LeetCode | Remove Nth Node From End of List

https://leetcode.com/problems/remove-nth-node-from-end-of-list/

首先，dummy node还是要先建起来的，然后分别解决两个子问题：

1. 找到链表中的倒数第n个节点
2. 删除链表中特定节点

对子问题1，O(n)的解法是用两个指针。具体参见 http://www.cnblogs.com/ilovezyg/p/6376314.html

我是找到倒数第(n+1)个节点（由于有dummy node，所以是可行的），因为这样删除目标节点会比较容易些。

class Solution {
public:
    ListNode* removeNthFromEnd(ListNode* head, int n) {
        if (!head || n <= 0) return head;
        
        ListNode dummy(0); dummy.next = head;
        
        // find the (n+1)-th node from end
        ListNode *main_ptr = &dummy, *ref_ptr = &dummy;
        for (int i = 1; i < n + 1; ++i) {
            ref_ptr = ref_ptr->next;
            if (!ref_ptr) return head;
        }
        while (ref_ptr->next) {
            main_ptr = main_ptr->next;
            ref_ptr = ref_ptr->next;
        }
        
        // delete the n-th node from end
        ListNode *next = main_ptr->next;
        main_ptr->next = main_ptr->next->next;
        delete next;
        return dummy.next;
    }
};

_原始数据_.

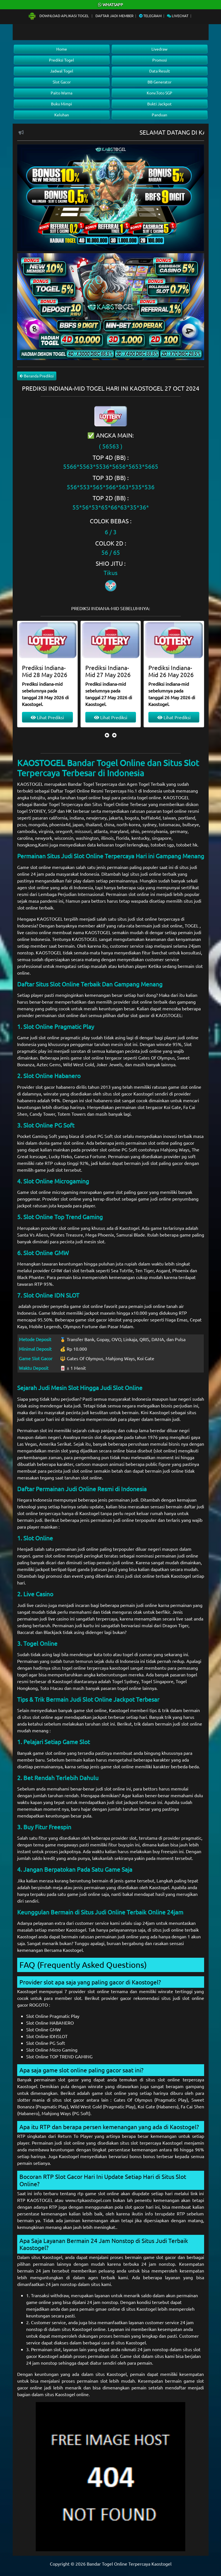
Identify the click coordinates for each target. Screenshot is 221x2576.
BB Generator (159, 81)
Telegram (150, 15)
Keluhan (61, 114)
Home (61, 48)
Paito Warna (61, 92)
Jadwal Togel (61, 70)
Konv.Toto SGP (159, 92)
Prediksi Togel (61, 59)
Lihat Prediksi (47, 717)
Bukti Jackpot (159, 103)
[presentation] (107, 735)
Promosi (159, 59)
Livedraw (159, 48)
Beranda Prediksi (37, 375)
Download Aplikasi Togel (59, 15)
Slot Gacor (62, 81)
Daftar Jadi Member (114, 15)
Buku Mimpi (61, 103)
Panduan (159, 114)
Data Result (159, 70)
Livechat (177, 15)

_给定任务 A_. 请列出所提供文本的代码中，removeNthFromEnd 函数体内声明的全部局部变量名。
_给定任务 B_.
根据所提供文本回答下列问题，每题一行：
(i) 对子问题1，O(n)的解法是用什么？
(ii) 作者要找的是链表中倒数第几个节点？
(iii) 当 head 为空或 n <= 0 时，函数返回什么？
_给定任务 C_. 请照原文抄写所提供文本中从“1. 找到链表中的倒数第n个节点”开始、到“样删除目标节点会比较容易些。”结束的部分。

_任务结果 A_. dummy、main_ptr、ref_ptr、i、next

_任务结果 B_.
(i) 用两个指针。
(ii) 倒数第(n+1)个节点。
(iii) 返回 head。

_任务结果 C_.
1. 找到链表中的倒数第n个节点
2. 删除链表中特定节点

对子问题1，O(n)的解法是用两个指针。具体参见 http://www.cnblogs.com/ilovezyg/p/6376314.html

我是找到倒数第(n+1)个节点（由于有dummy node，所以是可行的），因为这样删除目标节点会比较容易些。